Data to use below:

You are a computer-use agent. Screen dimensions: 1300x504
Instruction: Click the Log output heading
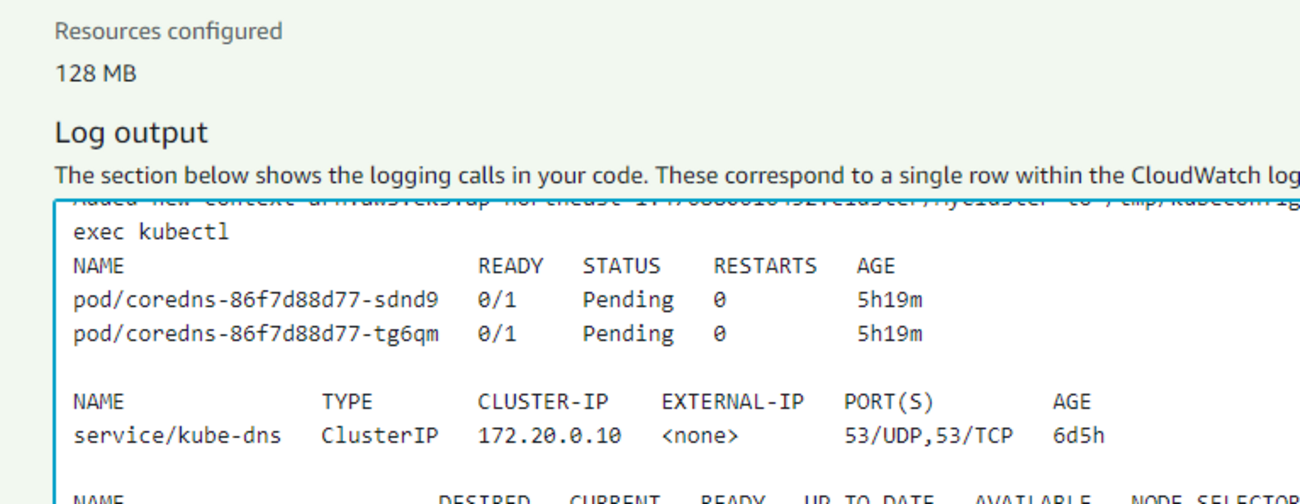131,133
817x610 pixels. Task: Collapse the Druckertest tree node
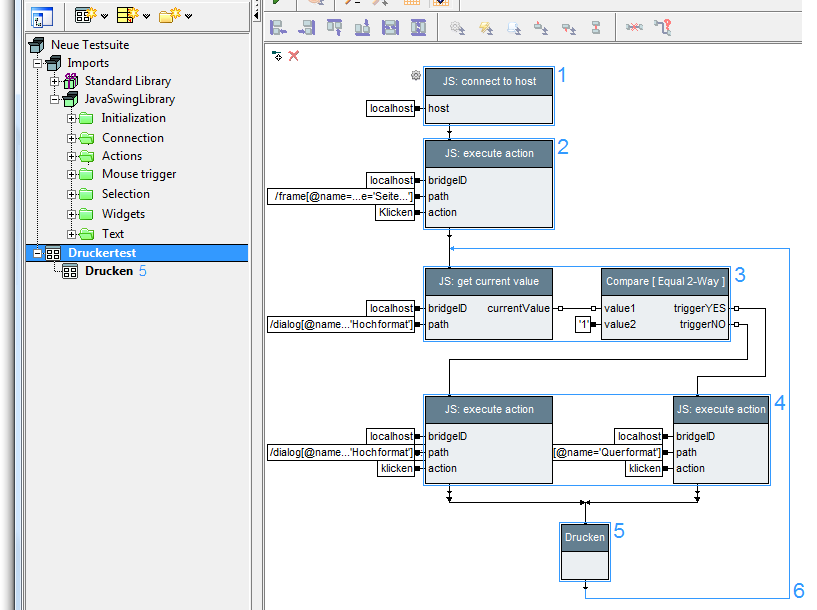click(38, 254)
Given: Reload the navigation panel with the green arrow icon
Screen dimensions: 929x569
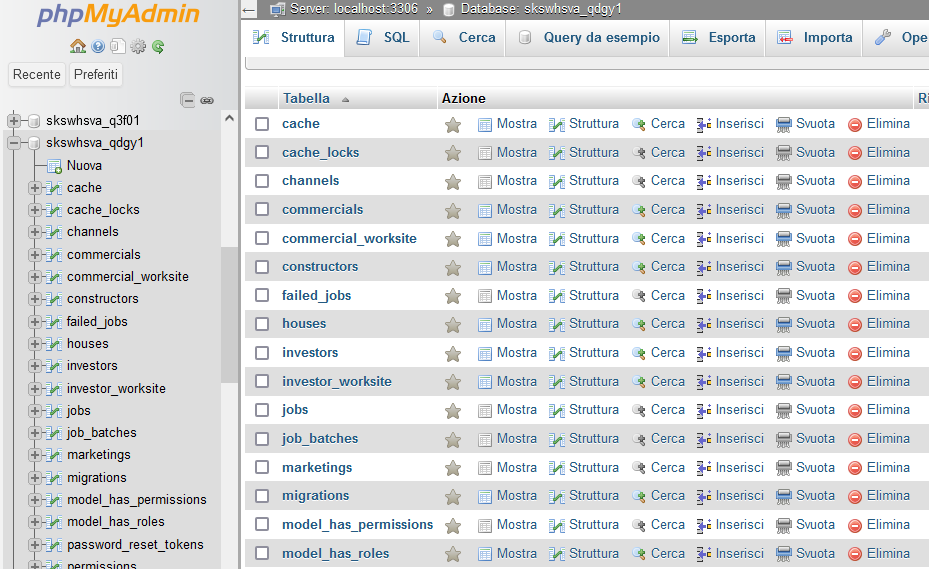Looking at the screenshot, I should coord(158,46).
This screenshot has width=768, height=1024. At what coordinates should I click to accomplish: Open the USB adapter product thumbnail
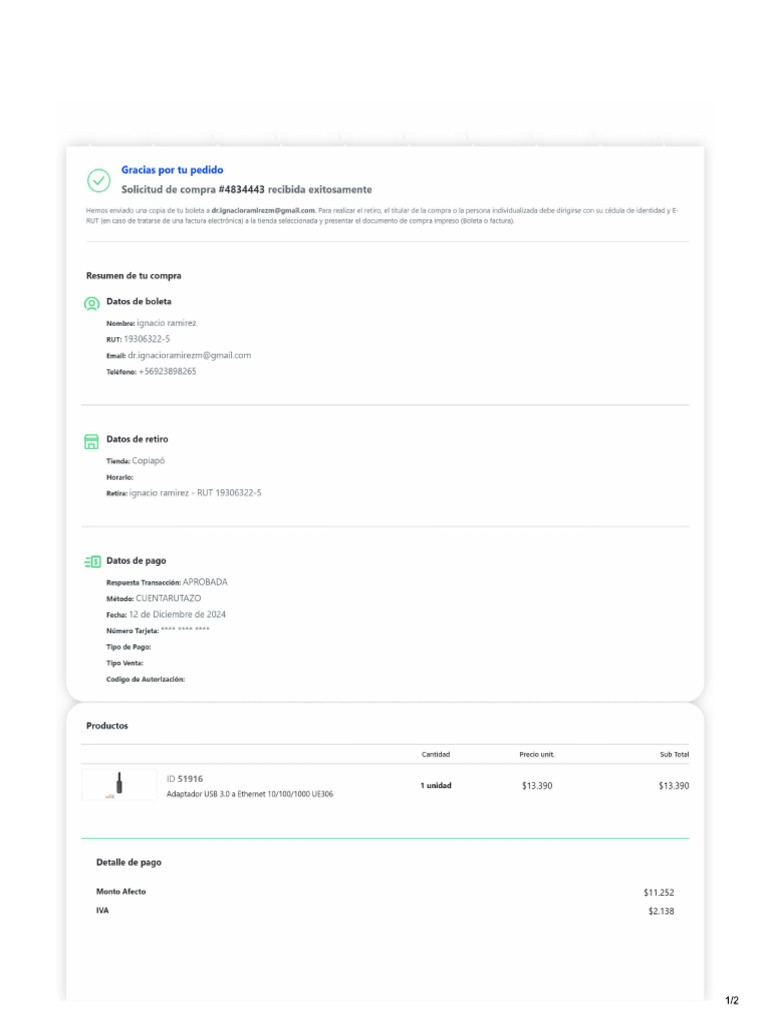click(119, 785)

End of Data to use.
Data to use below:

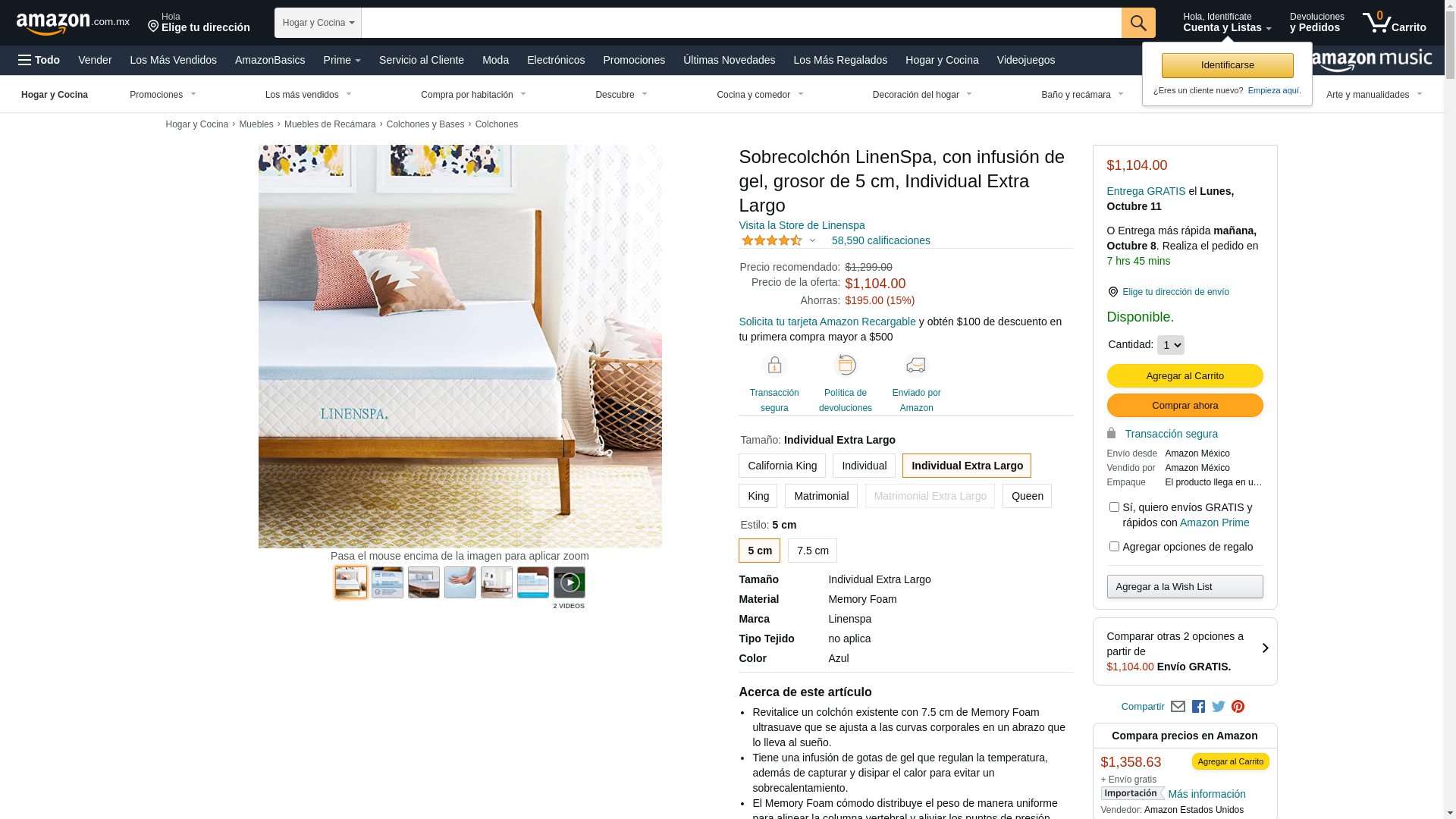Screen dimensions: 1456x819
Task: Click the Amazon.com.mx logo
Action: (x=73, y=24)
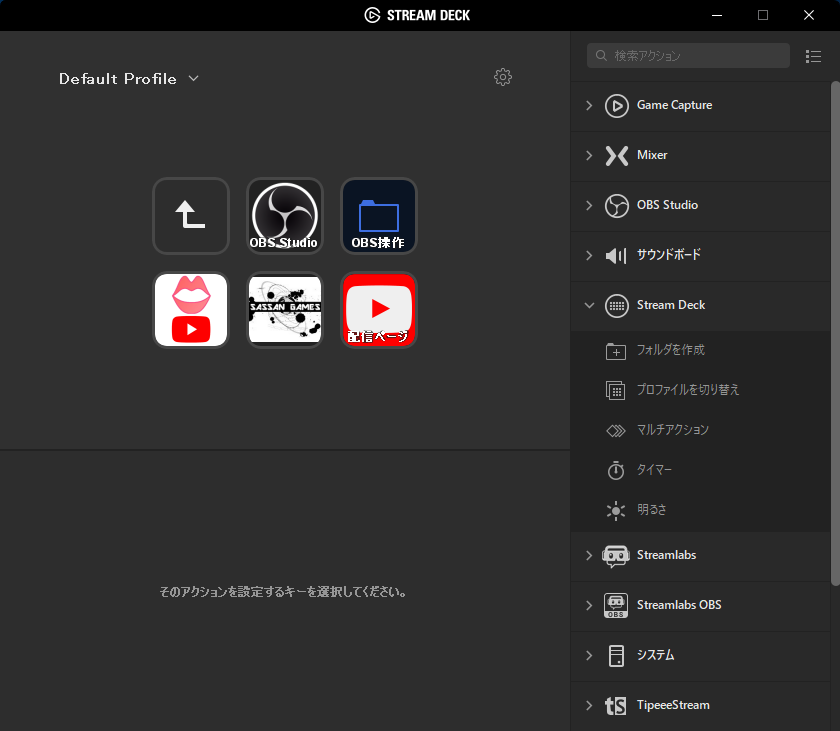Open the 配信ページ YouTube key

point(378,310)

End of Data to use.
Data to use below:

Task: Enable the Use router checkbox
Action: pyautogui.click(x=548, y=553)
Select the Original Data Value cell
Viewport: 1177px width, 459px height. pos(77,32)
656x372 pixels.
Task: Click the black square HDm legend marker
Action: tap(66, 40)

End of Data to use.

Try it >> Repeat the lines above exactly, beginning with the one containing "You are a computer-use" and finishing with the one containing "Given: Reload the". No pictures belong in the copy.

Completed exercise >>
You are a computer-use agent. Screen dimensions: 1300x504
Instruction: Click the Log output heading
131,133
817x610 pixels. Task: Collapse the Druckertest tree node
click(38, 254)
Given: Reload the navigation panel with the green arrow icon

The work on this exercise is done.